En la vivienda de María Proaño, ubicada en el sector La Vicentina, en la calle Manuel Albán, se respira un ambiente navideño por todos los rincones.  En la sala de esta casa, en el primer piso, hay decoraciones de vistosos colores como el rojo, azul y blanco que matizan las figuras religiosas y las luces del nacimiento.

En el segundo piso, en cambio, Proaño conserva 250 pesebres de todo tamaño, color y forma. Las  figuras donde están José, María y el Niño Jesús son hechas de diversos materiales.
 
El gusto por coleccionar nacimientos lo heredó de su padre, Medardo Proaño. En la infancia de María, su padre  levantaba un pesebre grande que ocupaba un cuarto de su vivienda, en Riobamba. Hacía figuras llamativas que decoraban el pesebre.
Desde allí sintió  atracción por el espíritu navideño y empezó a guardar pesebres curiosos.  Por ejemplo, hay un nacimiento sostenido en paja toquilla. Las tres figuras religiosas tienen detalles especiales como mantos amarillos y paja . Estas fueron trabajadas en cáscaras de naranja. Es ecológico porque utiliza semilla de eucalipto y cabuyas en las alegorías que matizan el cuadro.

El pesebre es llamativo por su forma y la textura de los materiales con los que están hechos.  Luce fino y delicado. Pero el que más atrae la atención, por su escala, es un pesebre diseñado en la cáscara de un huevo de codorniz.

Proaño dice que su gusto por la colección empezó hace tiempo. “Los pesebres que más me gustan son los pequeñitos. Me fascinan. Llevo 10 años coleccionando. Muchos de los pesebres son comprados y regalados”.

Las miniaturas que representan el sentido de la Navidad aparentan tomar una  forma distinta  hasta en un fréjol, en las hojas de un choclo, en tagua, en figuras de chocolate...
 
Oswaldo Molina, cuñado de Proaño, explica que él fabricó un pesebre artesanal lo más pequeño que pudo para regalar a Proaño. Él y su esposa Martha Proaño conocen de la afición por los pesebres pequeños de María.

El gusto por coleccionar los nacimientos diminutos creció más  en la universidad. “Cuando María  pisó la Facultad de Arquitectura de la Universidad Central, le atrajo el arte de dibujar en cualquier material las figuras navideñas”, manifiesta Molina.

A los 52 años ya empezó a sentir el gusto especial por ir juntando  los pesebres hechos en todo material.
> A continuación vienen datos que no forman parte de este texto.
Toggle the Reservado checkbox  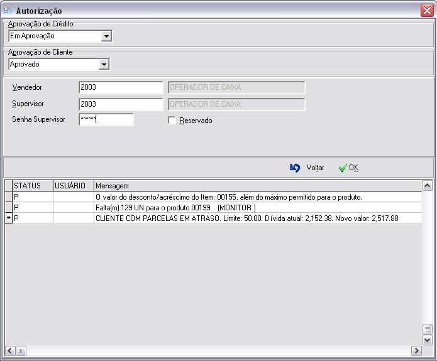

Ahora, a sus 62, la colección es numerosa.

Hay pesebres que han sido traídos de Alemania, Italia, Estados Unidos, Bolivia, México y hasta de la misma tierra donde nació Jesús. “Es una pasión por ese espíritu navideño de esta época. Yo he viajado a Belén, a conocer dónde nació Jesús”.
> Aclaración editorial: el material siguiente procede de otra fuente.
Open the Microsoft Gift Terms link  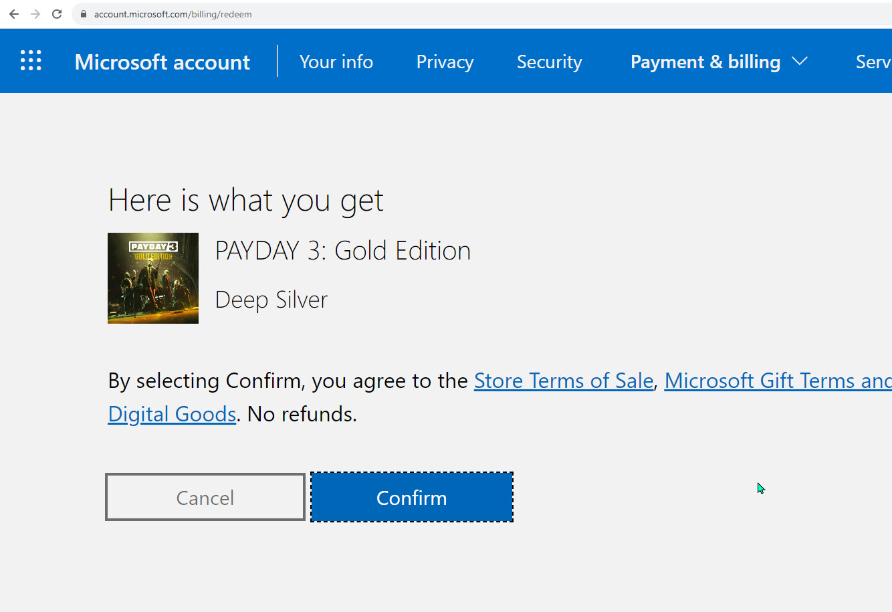[x=777, y=381]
La llamativa colección se exhibe solo para conocidos y familiares de Proaño. Sin embargo, Verónica Echegaray fue una de las personas que le aconsejó abrir un minimuseo por los numerosos pesebres. Echegaray fabricó un nacimiento especial hecho en papel.
 
Pero los nacimientos son a varias escalas. El último  le llegó desde Estados Unidos y  lo instaló en las gradas. En el otro pesebre más grande, en la misma sala del segundo piso, están tres figuras que llevan decenas de años ocupando un espacio en el musgo.

Uno de los recuerdos más añorados por María es la Navidad de años atrás. Allí, dice, escribían cartas al “Niñito” y le pedía regalos por la época. Otra de las costumbres era ubicar zapatos viejos junto al árbol. “Ahí no se compraba juguetes en los centros comerciales de la ciudad “.

Esta Navidad, la agenda de la familia Proaño será distinta. Saldrán a recorrer la ciudad y a compartir la Nochebuena en familia.